■ WORK INSTRUCTION
The answer should contain all of the records below, each one copied word for word.

■ DATASET

****************************************

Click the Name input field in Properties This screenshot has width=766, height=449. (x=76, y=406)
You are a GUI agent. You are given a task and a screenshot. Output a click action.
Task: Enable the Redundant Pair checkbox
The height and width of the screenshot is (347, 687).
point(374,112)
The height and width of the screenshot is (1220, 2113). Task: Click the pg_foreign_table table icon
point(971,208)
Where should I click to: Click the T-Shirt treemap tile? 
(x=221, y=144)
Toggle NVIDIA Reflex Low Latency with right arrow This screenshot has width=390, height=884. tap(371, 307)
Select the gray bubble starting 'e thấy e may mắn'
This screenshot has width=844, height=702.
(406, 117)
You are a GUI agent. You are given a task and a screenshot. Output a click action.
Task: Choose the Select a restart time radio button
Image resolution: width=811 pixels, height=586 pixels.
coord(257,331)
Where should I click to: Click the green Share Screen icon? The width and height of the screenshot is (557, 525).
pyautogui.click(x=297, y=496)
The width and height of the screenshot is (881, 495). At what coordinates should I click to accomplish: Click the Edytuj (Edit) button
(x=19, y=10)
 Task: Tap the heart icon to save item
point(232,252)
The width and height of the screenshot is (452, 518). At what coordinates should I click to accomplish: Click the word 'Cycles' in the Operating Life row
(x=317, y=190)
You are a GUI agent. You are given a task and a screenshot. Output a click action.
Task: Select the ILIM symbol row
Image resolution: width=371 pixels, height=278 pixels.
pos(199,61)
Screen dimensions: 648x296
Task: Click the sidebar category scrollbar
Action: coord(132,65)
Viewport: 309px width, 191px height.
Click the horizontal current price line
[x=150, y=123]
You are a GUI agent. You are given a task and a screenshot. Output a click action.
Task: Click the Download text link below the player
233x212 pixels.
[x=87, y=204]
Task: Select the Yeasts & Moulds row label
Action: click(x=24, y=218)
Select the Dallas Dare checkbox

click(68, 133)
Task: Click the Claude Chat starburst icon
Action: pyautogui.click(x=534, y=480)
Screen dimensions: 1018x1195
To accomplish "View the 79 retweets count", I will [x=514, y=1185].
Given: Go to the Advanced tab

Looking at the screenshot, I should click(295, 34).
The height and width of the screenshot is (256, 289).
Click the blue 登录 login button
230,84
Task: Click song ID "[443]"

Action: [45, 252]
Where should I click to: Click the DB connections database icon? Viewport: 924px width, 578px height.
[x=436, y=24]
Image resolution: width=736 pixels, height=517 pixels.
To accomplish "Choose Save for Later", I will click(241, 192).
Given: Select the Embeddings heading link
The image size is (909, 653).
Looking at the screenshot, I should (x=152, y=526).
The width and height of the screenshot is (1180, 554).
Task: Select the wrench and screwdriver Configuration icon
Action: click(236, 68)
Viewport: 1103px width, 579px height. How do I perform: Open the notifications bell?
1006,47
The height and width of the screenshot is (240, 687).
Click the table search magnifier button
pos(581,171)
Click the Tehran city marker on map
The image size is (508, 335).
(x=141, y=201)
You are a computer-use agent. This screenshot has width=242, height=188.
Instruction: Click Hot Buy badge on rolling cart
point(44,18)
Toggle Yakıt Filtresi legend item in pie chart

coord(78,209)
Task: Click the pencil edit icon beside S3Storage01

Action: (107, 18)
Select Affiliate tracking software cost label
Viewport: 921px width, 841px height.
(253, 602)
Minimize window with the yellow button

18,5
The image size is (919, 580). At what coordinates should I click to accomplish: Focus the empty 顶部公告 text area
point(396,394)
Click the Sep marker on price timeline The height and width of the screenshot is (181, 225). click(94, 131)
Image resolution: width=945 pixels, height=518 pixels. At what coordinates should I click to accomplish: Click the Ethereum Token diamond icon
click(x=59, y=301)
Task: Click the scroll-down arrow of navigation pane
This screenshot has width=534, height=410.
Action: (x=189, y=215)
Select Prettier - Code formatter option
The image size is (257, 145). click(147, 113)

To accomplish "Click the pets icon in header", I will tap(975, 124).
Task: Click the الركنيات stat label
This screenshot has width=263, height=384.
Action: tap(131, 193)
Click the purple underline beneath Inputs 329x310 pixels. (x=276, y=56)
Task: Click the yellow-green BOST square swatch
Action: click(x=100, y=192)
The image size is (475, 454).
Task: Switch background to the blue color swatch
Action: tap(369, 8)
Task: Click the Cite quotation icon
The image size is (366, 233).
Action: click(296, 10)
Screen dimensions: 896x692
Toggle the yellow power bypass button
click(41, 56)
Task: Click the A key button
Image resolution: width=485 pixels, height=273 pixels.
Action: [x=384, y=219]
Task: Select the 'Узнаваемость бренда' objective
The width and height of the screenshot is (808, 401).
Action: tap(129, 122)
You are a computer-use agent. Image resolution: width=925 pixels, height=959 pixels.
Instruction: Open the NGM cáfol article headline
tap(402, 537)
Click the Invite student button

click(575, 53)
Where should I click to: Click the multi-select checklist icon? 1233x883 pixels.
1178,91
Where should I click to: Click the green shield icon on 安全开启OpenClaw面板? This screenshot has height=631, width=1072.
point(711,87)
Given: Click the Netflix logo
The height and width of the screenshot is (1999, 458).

****************************************

■ TASK ANSWER
Click the Name input field in Properties This screenshot has width=766, height=449. (x=76, y=406)
You are a GUI agent. You are given a task and a screenshot. Output a click action.
Task: Enable the Redundant Pair checkbox
The height and width of the screenshot is (347, 687).
point(374,112)
The height and width of the screenshot is (1220, 2113). Task: Click the pg_foreign_table table icon
point(971,208)
Where should I click to: Click the T-Shirt treemap tile? 
(x=221, y=144)
Toggle NVIDIA Reflex Low Latency with right arrow This screenshot has width=390, height=884. tap(371, 307)
Select the gray bubble starting 'e thấy e may mắn'
This screenshot has width=844, height=702.
(406, 117)
You are a GUI agent. You are given a task and a screenshot. Output a click action.
Task: Choose the Select a restart time radio button
Image resolution: width=811 pixels, height=586 pixels.
coord(257,331)
Where should I click to: Click the green Share Screen icon? The width and height of the screenshot is (557, 525).
pyautogui.click(x=297, y=496)
The width and height of the screenshot is (881, 495). At what coordinates should I click to accomplish: Click the Edytuj (Edit) button
(x=19, y=10)
 Task: Tap the heart icon to save item
point(232,252)
The width and height of the screenshot is (452, 518). At what coordinates should I click to accomplish: Click the word 'Cycles' in the Operating Life row
(x=317, y=190)
You are a GUI agent. You are given a task and a screenshot. Output a click action.
Task: Select the ILIM symbol row
Image resolution: width=371 pixels, height=278 pixels.
pos(199,61)
Screen dimensions: 648x296
Task: Click the sidebar category scrollbar
Action: coord(132,65)
Viewport: 309px width, 191px height.
Click the horizontal current price line
[x=150, y=123]
You are a GUI agent. You are given a task and a screenshot. Output a click action.
Task: Click the Download text link below the player
233x212 pixels.
[x=87, y=204]
Task: Select the Yeasts & Moulds row label
Action: click(x=24, y=218)
Select the Dallas Dare checkbox

click(68, 133)
Task: Click the Claude Chat starburst icon
Action: pyautogui.click(x=534, y=480)
Screen dimensions: 1018x1195
To accomplish "View the 79 retweets count", I will [x=514, y=1185].
Given: Go to the Advanced tab

Looking at the screenshot, I should click(295, 34).
The height and width of the screenshot is (256, 289).
Click the blue 登录 login button
230,84
Task: Click song ID "[443]"

Action: [45, 252]
Where should I click to: Click the DB connections database icon? Viewport: 924px width, 578px height.
[x=436, y=24]
Image resolution: width=736 pixels, height=517 pixels.
To accomplish "Choose Save for Later", I will click(241, 192).
Given: Select the Embeddings heading link
The image size is (909, 653).
Looking at the screenshot, I should (x=152, y=526).
The width and height of the screenshot is (1180, 554).
Task: Select the wrench and screwdriver Configuration icon
Action: click(236, 68)
Viewport: 1103px width, 579px height. How do I perform: Open the notifications bell?
1006,47
The height and width of the screenshot is (240, 687).
Click the table search magnifier button
pos(581,171)
Click the Tehran city marker on map
The image size is (508, 335).
(x=141, y=201)
You are a computer-use agent. This screenshot has width=242, height=188.
Instruction: Click Hot Buy badge on rolling cart
point(44,18)
Toggle Yakıt Filtresi legend item in pie chart

coord(78,209)
Task: Click the pencil edit icon beside S3Storage01

Action: (107, 18)
Select Affiliate tracking software cost label
Viewport: 921px width, 841px height.
(253, 602)
Minimize window with the yellow button

18,5
The image size is (919, 580). At what coordinates should I click to accomplish: Focus the empty 顶部公告 text area
point(396,394)
Click the Sep marker on price timeline The height and width of the screenshot is (181, 225). click(94, 131)
Image resolution: width=945 pixels, height=518 pixels. At what coordinates should I click to accomplish: Click the Ethereum Token diamond icon
click(x=59, y=301)
Task: Click the scroll-down arrow of navigation pane
This screenshot has width=534, height=410.
Action: (x=189, y=215)
Select Prettier - Code formatter option
The image size is (257, 145). click(147, 113)

To accomplish "Click the pets icon in header", I will tap(975, 124).
Task: Click the الركنيات stat label
This screenshot has width=263, height=384.
Action: tap(131, 193)
Click the purple underline beneath Inputs 329x310 pixels. (x=276, y=56)
Task: Click the yellow-green BOST square swatch
Action: click(x=100, y=192)
The image size is (475, 454).
Task: Switch background to the blue color swatch
Action: tap(369, 8)
Task: Click the Cite quotation icon
The image size is (366, 233).
Action: click(296, 10)
Screen dimensions: 896x692
Toggle the yellow power bypass button
click(41, 56)
Task: Click the A key button
Image resolution: width=485 pixels, height=273 pixels.
Action: [x=384, y=219]
Task: Select the 'Узнаваемость бренда' objective
The width and height of the screenshot is (808, 401).
Action: tap(129, 122)
You are a computer-use agent. Image resolution: width=925 pixels, height=959 pixels.
Instruction: Open the NGM cáfol article headline
tap(402, 537)
Click the Invite student button

click(575, 53)
Where should I click to: Click the multi-select checklist icon? 1233x883 pixels.
1178,91
Where should I click to: Click the green shield icon on 安全开启OpenClaw面板? This screenshot has height=631, width=1072.
point(711,87)
Given: Click the Netflix logo
The height and width of the screenshot is (1999, 458).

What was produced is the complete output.